Si
un movimiento revolucionario -de protesta, antisistema, con causa más o
menos clara- es sometido a autocrítica continua, a un cuestionamiento
de sus propósitos y a la forma en cómo la acción es gestionada, puede
ver en peligro su permanencia y, con ello, la esperanza de que lo que
defiende pueda llegar a tener éxito. Por eso, un movimiento, para que
prospere y perdure, necesita tanto de un liderazgo definido como de una
ovejización abundante y sacrificada. Lo que es curioso es que un
movimiento revolucionario suele surgir como consecuencia de la opresión
por parte de una minoría sobre una mayoría ovejizada, que es como decir
que, tarde o temprano, volveremos a repetir la historia. Sin embargo, en
la situación actual se una excepcionalidad: como no hay un liderazgo
claro, tampoco hay una ovejización clara. Es posible, pues, que cada
oveja deba convertirse en pastora de sí misma, lo cual daría lugar a un
proceso revolucionario muy dinámico pero sin una dirección clara.
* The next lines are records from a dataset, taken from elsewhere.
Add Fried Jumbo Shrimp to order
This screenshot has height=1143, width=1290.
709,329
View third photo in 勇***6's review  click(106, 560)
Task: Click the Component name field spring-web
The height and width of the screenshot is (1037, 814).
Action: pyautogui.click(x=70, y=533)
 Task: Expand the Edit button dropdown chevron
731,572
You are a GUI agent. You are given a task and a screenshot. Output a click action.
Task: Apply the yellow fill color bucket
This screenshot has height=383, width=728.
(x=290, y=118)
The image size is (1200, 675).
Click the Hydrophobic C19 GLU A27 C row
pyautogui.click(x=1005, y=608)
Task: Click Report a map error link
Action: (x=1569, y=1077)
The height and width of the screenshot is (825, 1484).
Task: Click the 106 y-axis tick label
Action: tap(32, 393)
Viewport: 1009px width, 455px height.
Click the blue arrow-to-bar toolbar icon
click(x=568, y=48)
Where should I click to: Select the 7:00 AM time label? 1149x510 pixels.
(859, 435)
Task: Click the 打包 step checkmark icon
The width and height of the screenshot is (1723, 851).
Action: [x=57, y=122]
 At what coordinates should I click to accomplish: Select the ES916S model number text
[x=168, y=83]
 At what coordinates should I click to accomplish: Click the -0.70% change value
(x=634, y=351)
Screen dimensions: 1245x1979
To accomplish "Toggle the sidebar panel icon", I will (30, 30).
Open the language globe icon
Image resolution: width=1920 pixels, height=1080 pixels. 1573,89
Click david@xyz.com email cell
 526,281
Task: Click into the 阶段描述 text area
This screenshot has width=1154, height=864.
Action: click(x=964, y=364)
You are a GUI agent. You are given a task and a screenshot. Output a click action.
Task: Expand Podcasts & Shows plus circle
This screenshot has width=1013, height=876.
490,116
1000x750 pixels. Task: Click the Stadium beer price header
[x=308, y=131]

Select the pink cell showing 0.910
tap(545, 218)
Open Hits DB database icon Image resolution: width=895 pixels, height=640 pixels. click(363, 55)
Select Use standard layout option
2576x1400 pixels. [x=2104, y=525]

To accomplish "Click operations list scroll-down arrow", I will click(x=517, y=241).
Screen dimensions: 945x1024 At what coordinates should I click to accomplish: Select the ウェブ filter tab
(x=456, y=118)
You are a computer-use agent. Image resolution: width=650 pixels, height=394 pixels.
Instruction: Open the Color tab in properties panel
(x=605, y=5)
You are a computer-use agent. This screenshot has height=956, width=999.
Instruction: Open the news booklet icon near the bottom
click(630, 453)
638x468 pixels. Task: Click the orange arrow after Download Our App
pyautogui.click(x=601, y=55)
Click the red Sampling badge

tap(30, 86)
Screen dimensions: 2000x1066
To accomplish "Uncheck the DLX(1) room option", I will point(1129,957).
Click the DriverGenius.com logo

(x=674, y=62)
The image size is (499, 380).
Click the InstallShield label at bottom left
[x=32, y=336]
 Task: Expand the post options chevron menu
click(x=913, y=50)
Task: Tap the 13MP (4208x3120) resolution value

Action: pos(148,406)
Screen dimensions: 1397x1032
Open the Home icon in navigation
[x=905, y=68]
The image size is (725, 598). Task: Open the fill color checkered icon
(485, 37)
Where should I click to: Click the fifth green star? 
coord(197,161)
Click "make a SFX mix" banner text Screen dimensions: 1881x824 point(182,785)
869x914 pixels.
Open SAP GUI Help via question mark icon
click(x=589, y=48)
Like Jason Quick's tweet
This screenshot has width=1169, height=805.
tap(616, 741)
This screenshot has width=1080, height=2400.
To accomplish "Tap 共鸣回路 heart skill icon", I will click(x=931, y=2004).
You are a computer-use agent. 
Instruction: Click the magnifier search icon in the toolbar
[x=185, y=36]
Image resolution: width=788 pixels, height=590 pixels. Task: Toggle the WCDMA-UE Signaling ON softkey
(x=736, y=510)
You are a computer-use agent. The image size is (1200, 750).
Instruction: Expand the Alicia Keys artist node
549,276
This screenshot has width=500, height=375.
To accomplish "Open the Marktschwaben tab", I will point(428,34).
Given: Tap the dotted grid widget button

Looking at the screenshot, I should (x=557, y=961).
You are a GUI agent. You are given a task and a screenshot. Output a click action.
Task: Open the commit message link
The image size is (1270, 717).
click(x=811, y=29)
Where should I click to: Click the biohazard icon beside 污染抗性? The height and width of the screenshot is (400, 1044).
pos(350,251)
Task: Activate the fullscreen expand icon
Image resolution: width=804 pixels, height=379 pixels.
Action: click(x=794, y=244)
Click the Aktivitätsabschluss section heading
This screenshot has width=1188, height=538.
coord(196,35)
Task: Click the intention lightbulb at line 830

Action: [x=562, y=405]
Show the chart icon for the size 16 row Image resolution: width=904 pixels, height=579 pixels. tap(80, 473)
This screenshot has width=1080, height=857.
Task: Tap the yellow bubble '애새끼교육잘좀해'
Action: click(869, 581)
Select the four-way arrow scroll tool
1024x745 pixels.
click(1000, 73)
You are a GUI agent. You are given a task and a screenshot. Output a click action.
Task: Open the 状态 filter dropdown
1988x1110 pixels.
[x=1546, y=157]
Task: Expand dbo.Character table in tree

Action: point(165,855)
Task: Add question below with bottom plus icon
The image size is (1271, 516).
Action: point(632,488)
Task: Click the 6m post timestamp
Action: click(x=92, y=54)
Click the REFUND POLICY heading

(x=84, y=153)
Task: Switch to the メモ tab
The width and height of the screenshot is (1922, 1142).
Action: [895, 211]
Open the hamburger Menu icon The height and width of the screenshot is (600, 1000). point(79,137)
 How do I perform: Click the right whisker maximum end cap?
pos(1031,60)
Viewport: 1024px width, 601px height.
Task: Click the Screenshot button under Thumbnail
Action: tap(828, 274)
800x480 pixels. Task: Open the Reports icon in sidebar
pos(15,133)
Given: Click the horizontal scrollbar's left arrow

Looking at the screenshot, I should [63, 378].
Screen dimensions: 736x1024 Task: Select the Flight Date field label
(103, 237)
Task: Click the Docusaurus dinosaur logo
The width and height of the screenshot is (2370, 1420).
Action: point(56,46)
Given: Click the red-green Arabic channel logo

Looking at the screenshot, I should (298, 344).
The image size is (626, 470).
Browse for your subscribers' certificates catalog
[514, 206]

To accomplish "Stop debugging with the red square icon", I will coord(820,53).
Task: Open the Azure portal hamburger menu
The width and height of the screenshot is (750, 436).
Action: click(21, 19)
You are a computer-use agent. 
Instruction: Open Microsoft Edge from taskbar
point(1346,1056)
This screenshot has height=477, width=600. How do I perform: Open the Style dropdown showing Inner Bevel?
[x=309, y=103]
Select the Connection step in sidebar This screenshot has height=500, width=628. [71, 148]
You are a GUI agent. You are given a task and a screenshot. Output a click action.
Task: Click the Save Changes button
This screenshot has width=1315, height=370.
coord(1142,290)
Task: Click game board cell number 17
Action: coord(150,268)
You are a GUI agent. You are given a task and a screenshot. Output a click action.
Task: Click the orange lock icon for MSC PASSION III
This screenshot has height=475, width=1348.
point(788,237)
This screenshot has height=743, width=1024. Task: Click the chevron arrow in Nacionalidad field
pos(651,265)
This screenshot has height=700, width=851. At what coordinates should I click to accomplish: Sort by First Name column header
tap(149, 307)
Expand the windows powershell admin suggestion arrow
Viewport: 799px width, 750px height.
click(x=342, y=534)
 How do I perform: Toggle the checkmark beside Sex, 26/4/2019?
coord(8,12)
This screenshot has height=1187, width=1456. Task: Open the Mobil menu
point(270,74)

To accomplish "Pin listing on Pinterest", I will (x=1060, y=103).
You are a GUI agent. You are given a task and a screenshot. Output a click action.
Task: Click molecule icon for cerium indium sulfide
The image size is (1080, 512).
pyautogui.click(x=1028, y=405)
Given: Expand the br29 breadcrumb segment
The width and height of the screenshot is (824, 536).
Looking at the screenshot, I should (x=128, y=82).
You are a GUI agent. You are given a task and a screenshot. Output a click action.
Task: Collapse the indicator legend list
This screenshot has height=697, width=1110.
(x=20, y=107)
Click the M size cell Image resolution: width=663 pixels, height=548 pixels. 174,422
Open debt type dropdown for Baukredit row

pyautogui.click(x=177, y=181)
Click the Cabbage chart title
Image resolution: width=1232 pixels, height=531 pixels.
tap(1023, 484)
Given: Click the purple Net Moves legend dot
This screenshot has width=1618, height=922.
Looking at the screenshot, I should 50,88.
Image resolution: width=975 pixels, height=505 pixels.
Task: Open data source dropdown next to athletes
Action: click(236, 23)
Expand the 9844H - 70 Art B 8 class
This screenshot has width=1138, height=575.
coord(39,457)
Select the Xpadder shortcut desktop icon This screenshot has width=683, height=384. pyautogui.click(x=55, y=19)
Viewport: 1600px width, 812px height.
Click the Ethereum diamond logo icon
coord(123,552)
La cultura del precariado puede ser el caldo de cultivo de todo ello:
que cada oveja se las ingenie como buenamente pueda para subsistir, ya
que el liderazgo parece tan ausente, perdido y amorfo como el rebaño.
También, y hay que decirlo, las ovejas, acostumbradas a tomar dirección
con un pastor que les daba seguridad, pueden acabar , ¡ay!, con algún
trastorno. ¿Se acuerdan del mal de las vacas locas? Pues aquí se está
gestando el mal de las ovejas locas. El recrudecimiento de las
enfermedades derivadas de la fragilidad mental y emocional es un hecho
que clama al cielo. Es posible que la revolución no hecha se somatice
hasta hacer que lo que podría ser una dirección clara, convertida en
difusa por mor de la situación, acabe derivando en algo peligroso para
la salud del sistema. Y será así que veremos ovejas balando en
direcciones diferentes y contradictorias; o, incluso, perros pastores
empujándolas no sabiendo bien hacia qué redil.